More than 2,100 are confirmed to have been killed after a landslide crashed into a remote mountain village in northeast Afghanistan, a spokesman for the provincial governor said on Saturday.
"More then 2,100 people from 300 families are all dead," Naweed Forotan, a spokesman for the Badakhshan provincial governor, told Reuters.
The United Nations said the focus was now on the more than 4,000 displaced by Friday's disaster. There is a risk of further landslides in the area, officials say.
Triggered by heavy rain, the side of a mountain collapsed into the village in Argo district at around 11am as people were trying to recover their belongings and livestock after a smaller landslip hit their homes a few hours earlier.
"As the part of the mountain which collapsed is so big, we don't believe anyone would survive. The government and locals from surrounding villagers are helping with the rescue, and so far they have recovered more then a hundred bodies," said an official.
Earlier, the United Nations Office for the Coordination of Humanitarian Affairs (OCHA) put the number of fatalities at 350.
At least 100 people were being treated for injuries, according to Colonel Abdul Qadeer Sayad, a deputy police chief of Badakhshan, which borders Tajikistan. Hundreds of mudbrick homes were crushed and hundreds more damaged, he said.
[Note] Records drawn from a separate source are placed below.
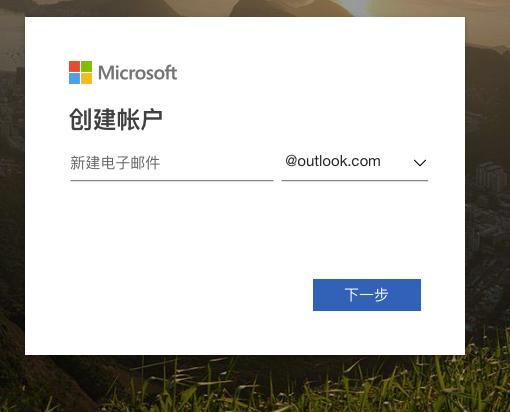Click the blue square in the Microsoft logo
Viewport: 510px width, 412px height.
coord(74,78)
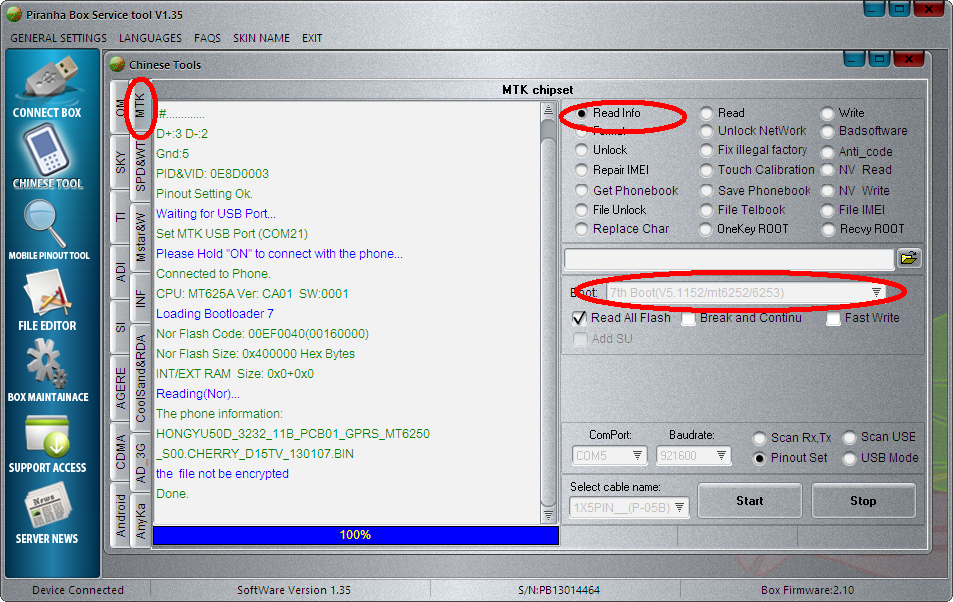The image size is (953, 602).
Task: Switch to the SPD&WT vertical tab
Action: tap(141, 162)
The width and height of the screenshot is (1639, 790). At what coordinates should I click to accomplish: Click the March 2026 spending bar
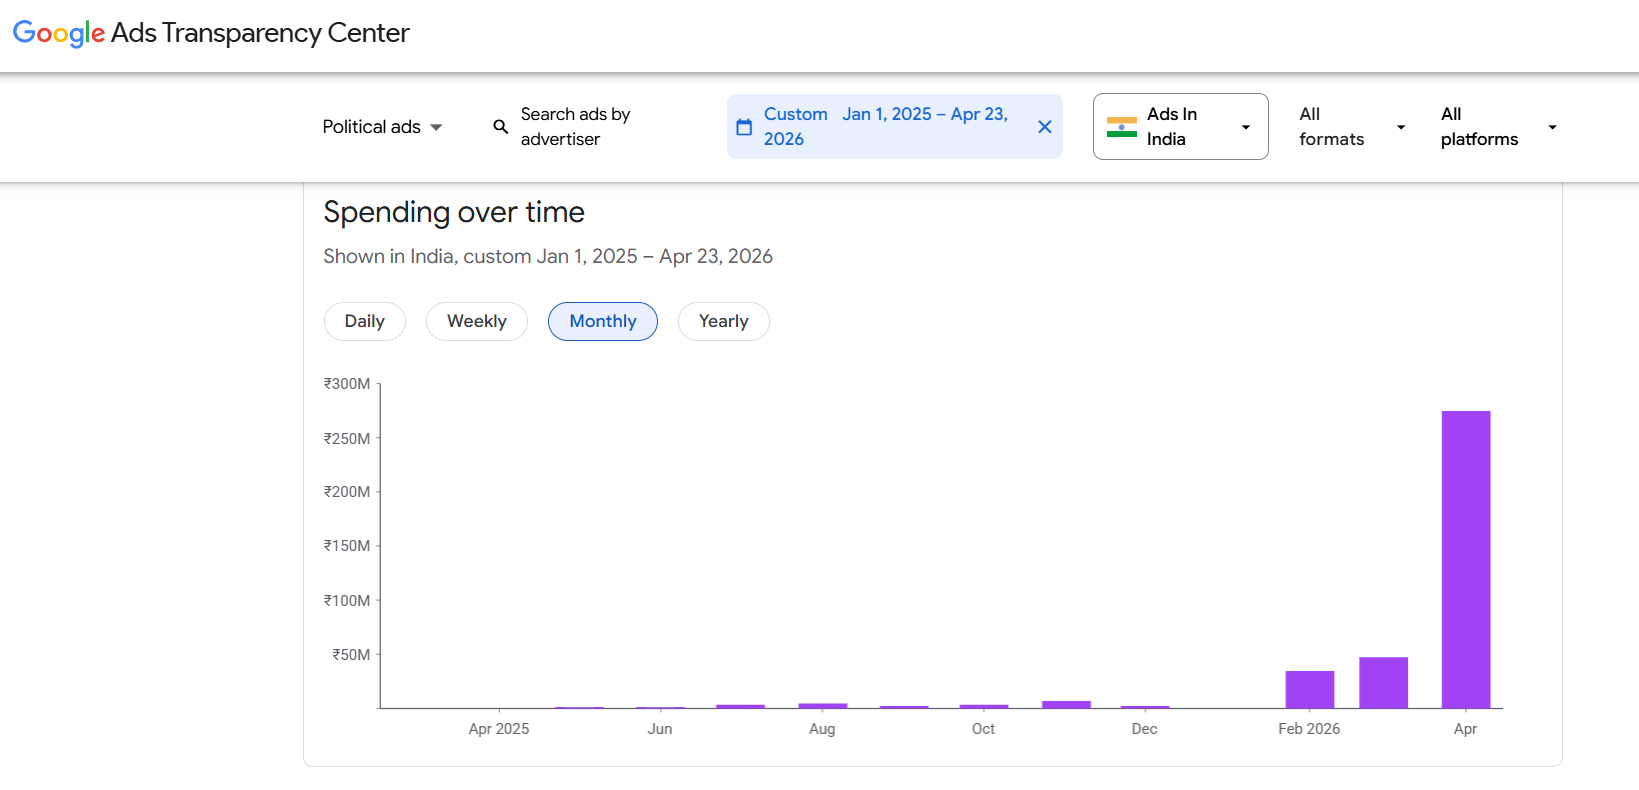[x=1383, y=683]
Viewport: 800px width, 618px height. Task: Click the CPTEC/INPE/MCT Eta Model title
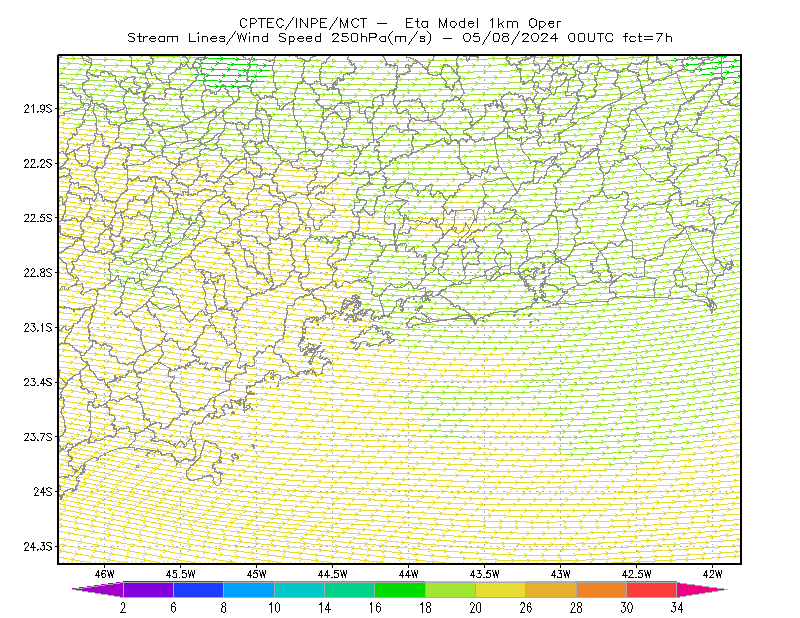point(400,23)
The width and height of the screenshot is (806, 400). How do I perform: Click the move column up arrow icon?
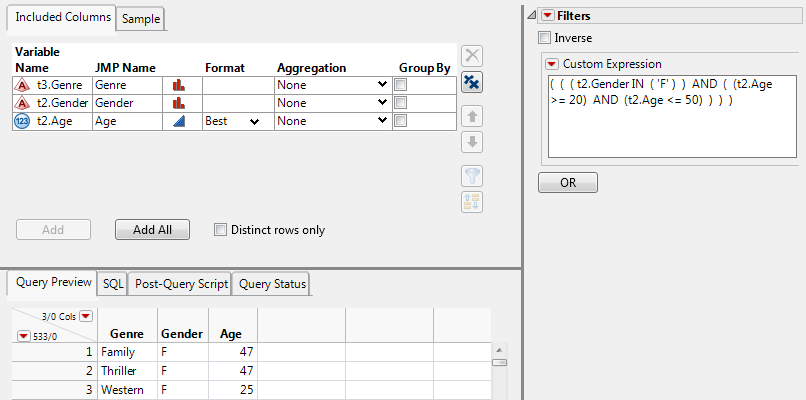472,116
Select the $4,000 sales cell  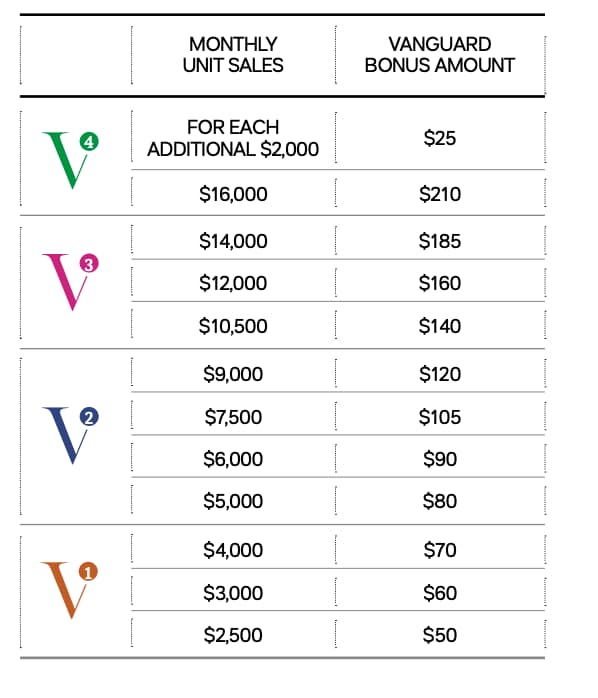[233, 550]
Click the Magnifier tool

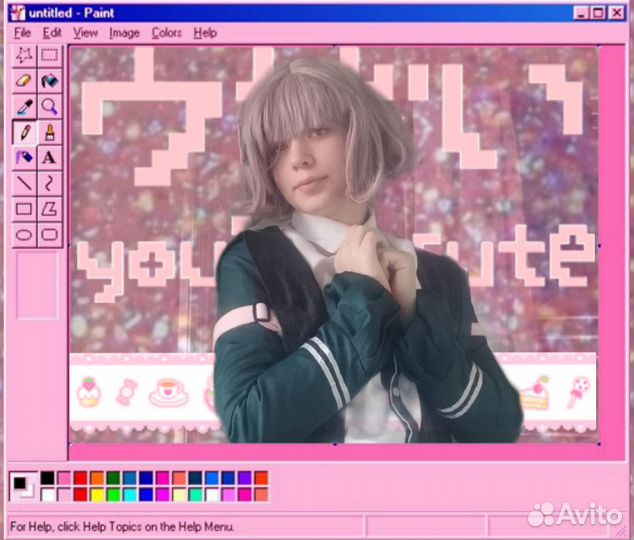(49, 107)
Rescue efforts have been hampered by difficult conditions due to a week of heavy rain. Seasonal rains and spring snow melt have caused heavy destruction across large swathes of northern Afghanistan, killing more than 100 people.
President Hamid Karzai ordered Afghan officials to start emergency relief efforts immediately to reach the poor village.
NATO-led coalition troops in the region were discussing search and rescue contributions with Afghan forces, the United Nations said. US President Barack Obama, in remarks before a news conference at the White House with German Chancellor Angela Merkel, expressed his condolences.
"Just as the United States has stood with the people of Afghanistan through a difficult decade, we stand ready to help our Afghan partners as they respond to this disaster, for even as our war there comes to an end this year, our commitment to Afghanistan and its people will endure," he said.
About 30,000 US soldiers remain in Afghanistan, although that number is falling as Washington prepares to withdraw by the end of this year all combat troops who battled Taliban insurgents.